Print exactly the lines from the one containing "The height and width of the screenshot is (625, 1148)." through the last line of the listing, both included.

================

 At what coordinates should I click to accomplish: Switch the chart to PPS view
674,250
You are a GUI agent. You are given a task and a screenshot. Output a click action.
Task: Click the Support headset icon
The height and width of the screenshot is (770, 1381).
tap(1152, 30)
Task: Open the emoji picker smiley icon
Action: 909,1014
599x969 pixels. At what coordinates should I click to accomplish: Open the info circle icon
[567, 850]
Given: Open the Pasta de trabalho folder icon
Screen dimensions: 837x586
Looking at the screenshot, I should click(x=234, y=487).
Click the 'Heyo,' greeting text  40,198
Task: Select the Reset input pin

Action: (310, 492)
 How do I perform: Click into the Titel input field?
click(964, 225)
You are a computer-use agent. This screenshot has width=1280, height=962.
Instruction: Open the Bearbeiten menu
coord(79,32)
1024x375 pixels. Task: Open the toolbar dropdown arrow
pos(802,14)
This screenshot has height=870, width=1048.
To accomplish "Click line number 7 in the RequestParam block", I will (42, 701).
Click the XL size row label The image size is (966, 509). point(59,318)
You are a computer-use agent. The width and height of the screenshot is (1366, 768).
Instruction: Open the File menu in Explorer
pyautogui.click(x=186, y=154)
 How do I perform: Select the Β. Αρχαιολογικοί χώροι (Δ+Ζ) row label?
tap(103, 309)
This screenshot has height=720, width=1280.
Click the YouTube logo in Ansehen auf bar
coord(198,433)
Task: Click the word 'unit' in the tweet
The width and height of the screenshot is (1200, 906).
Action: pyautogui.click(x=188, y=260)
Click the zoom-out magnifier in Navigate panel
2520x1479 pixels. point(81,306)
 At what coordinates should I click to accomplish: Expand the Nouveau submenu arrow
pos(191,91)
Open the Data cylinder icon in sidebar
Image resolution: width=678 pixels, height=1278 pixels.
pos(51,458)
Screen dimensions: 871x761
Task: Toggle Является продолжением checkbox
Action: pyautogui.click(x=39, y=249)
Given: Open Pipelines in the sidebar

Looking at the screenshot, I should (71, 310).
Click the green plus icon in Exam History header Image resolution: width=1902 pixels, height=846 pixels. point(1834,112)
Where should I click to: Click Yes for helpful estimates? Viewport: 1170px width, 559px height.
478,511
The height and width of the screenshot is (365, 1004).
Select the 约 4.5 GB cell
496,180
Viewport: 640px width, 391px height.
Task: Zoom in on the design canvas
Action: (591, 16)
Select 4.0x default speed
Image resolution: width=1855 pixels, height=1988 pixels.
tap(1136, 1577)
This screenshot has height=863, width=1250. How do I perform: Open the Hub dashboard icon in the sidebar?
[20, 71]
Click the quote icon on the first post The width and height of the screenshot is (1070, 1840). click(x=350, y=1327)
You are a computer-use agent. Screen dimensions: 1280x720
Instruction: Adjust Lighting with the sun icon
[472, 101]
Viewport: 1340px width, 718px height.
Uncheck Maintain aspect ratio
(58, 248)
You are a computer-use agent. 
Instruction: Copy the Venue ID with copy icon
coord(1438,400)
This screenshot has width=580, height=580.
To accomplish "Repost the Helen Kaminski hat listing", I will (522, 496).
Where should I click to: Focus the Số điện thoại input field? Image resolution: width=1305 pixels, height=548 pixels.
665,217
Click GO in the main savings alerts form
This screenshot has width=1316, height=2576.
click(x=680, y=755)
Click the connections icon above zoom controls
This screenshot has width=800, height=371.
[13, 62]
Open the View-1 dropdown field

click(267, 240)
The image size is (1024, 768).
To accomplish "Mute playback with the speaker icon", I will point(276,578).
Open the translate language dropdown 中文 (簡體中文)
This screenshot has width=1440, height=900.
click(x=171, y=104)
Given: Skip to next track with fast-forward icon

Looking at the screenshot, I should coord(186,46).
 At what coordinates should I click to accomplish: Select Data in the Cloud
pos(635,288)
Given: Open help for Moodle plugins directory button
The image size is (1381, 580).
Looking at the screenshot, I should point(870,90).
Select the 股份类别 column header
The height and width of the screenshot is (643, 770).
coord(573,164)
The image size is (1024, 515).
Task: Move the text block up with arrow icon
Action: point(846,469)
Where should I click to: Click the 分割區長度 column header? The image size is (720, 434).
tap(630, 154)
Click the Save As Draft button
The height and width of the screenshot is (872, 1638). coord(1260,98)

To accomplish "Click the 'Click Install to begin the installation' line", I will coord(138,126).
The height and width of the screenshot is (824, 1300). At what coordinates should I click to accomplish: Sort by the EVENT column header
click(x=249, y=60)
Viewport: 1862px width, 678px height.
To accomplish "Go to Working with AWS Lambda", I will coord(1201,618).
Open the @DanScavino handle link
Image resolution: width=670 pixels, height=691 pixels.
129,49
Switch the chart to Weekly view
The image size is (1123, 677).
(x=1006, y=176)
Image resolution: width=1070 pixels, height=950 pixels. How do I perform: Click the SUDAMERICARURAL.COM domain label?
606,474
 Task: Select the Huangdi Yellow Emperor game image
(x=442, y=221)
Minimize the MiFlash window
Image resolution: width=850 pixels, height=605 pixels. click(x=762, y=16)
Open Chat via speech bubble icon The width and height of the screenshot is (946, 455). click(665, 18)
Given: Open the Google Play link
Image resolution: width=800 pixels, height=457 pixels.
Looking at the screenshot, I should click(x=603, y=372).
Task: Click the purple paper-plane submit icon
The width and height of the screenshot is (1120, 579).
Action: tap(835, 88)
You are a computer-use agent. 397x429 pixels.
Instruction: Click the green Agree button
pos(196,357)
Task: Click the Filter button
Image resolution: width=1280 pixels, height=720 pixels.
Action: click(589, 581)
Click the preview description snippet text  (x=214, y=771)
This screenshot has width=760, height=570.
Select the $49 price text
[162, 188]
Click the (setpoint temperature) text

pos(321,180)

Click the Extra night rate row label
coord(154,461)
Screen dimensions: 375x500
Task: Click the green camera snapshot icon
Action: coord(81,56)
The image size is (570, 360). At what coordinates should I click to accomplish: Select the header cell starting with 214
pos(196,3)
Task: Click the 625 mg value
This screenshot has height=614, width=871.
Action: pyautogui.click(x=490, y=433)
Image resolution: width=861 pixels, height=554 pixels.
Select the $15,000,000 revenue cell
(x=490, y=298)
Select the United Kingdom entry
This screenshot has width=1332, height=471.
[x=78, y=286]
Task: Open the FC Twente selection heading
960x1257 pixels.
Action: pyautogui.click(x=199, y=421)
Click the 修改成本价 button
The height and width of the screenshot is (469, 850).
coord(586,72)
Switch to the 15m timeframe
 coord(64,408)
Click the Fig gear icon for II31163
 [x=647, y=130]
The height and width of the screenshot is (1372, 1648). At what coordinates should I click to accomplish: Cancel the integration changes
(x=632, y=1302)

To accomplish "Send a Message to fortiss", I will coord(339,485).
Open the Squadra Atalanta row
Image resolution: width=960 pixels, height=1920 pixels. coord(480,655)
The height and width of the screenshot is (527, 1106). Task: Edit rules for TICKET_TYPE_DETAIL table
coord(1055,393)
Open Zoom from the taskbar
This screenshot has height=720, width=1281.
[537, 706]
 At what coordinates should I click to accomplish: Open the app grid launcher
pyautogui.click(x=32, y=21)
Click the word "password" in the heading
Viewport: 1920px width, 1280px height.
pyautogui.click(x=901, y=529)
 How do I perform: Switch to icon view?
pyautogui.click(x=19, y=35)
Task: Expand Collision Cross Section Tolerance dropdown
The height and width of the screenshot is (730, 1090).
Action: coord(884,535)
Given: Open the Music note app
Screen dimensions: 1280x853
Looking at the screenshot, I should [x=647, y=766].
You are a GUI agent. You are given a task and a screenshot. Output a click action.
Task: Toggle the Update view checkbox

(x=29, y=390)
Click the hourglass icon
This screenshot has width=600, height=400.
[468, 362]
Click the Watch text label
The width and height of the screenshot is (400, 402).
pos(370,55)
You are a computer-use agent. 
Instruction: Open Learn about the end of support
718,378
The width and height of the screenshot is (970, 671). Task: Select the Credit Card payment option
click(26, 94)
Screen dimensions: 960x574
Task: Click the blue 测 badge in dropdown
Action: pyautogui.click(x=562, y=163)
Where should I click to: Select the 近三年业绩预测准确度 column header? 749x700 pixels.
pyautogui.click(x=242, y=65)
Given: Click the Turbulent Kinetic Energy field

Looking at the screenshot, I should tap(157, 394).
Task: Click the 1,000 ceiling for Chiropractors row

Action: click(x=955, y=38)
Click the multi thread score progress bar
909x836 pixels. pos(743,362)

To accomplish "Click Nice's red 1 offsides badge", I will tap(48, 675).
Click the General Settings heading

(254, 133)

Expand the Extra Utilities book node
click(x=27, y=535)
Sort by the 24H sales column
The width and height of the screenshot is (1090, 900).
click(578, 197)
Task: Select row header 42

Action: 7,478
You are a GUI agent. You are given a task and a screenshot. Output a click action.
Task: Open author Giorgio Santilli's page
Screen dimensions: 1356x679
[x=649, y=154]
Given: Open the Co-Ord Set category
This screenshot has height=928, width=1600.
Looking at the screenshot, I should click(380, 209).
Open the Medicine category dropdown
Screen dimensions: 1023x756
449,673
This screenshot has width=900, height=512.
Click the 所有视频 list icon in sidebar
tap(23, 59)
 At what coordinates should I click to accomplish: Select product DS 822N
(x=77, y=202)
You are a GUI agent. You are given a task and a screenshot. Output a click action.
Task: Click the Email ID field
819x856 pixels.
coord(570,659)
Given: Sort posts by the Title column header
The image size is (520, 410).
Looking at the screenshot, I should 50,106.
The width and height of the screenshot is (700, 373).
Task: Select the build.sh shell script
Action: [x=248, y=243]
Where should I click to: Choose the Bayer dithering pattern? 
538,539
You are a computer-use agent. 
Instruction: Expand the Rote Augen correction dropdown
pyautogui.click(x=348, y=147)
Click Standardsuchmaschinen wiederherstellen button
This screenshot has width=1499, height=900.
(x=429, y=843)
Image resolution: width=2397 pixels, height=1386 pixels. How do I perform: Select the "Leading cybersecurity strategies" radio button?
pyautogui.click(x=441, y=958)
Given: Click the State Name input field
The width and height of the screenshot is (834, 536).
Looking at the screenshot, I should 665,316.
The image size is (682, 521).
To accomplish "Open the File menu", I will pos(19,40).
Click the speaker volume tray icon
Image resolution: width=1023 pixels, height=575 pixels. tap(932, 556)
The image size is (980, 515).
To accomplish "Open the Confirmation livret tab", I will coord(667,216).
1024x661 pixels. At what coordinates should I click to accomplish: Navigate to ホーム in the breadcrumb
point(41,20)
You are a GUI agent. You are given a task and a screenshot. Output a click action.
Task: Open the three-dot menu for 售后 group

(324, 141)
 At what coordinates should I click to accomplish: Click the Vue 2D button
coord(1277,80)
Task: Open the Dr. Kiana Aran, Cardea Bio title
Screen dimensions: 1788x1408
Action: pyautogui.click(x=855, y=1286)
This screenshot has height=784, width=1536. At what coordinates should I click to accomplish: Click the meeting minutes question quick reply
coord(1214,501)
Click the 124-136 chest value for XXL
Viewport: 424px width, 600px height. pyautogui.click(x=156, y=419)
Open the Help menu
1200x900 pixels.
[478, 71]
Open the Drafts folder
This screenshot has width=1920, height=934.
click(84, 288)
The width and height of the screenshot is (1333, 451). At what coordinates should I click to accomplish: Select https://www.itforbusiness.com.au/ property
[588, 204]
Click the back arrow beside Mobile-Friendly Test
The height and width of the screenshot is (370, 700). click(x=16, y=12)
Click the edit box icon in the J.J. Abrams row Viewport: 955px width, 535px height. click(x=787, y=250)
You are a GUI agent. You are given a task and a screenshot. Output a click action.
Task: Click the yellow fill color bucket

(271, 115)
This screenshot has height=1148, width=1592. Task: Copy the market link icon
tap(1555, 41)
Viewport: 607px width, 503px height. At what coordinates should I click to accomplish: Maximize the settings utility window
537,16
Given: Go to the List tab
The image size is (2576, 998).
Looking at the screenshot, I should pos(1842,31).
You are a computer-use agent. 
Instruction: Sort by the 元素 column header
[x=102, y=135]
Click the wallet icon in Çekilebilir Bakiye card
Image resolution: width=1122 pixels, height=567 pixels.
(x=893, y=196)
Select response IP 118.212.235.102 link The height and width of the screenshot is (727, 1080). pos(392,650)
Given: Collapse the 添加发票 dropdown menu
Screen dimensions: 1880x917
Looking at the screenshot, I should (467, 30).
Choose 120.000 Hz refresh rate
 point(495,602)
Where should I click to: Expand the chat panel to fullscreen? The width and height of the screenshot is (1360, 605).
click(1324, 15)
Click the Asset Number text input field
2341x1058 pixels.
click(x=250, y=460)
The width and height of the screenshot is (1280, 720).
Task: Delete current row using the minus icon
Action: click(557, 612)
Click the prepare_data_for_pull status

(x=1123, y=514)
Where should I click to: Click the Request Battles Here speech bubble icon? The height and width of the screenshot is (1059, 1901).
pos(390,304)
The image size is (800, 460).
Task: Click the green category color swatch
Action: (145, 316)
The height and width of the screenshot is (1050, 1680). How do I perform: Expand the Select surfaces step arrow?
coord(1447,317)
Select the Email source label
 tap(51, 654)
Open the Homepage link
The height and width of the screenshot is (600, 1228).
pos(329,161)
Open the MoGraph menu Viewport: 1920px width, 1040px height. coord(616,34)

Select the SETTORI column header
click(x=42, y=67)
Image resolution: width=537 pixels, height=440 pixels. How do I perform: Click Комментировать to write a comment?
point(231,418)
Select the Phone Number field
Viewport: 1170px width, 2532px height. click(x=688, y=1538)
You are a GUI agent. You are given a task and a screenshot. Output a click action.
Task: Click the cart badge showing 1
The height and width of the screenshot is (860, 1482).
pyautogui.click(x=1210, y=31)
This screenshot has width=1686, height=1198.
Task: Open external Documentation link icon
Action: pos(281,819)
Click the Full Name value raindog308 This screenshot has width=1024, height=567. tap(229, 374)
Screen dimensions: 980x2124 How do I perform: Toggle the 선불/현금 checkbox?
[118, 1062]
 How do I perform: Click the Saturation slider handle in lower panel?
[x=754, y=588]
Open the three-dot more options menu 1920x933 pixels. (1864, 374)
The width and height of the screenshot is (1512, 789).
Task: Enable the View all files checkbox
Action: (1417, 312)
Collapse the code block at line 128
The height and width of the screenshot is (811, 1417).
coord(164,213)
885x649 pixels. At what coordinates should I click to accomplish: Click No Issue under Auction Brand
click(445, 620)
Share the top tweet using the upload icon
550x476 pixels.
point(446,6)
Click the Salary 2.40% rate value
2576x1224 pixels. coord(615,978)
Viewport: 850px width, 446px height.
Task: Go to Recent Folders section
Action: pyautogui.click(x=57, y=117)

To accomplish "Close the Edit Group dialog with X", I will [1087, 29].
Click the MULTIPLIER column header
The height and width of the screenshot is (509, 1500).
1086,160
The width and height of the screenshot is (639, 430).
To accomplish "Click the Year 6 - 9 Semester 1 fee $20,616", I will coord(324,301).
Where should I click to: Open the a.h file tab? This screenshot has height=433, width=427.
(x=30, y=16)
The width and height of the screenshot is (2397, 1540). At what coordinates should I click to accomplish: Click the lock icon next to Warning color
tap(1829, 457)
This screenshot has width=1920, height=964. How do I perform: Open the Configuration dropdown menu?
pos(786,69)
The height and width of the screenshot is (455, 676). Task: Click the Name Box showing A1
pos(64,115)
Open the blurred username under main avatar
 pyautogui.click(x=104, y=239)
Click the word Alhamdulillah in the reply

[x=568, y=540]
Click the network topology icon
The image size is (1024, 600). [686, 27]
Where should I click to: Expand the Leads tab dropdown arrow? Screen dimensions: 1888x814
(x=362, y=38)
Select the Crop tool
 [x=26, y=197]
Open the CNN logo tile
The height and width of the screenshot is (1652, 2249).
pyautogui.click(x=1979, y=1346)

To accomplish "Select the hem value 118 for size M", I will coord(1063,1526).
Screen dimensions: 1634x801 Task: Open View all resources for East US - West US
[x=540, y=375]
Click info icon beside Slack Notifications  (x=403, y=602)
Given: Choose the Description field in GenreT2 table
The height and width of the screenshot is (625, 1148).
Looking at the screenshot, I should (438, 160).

================

- _Task result_
The height and width of the screenshot is (625, 1148).
Looking at the screenshot, I should (438, 160).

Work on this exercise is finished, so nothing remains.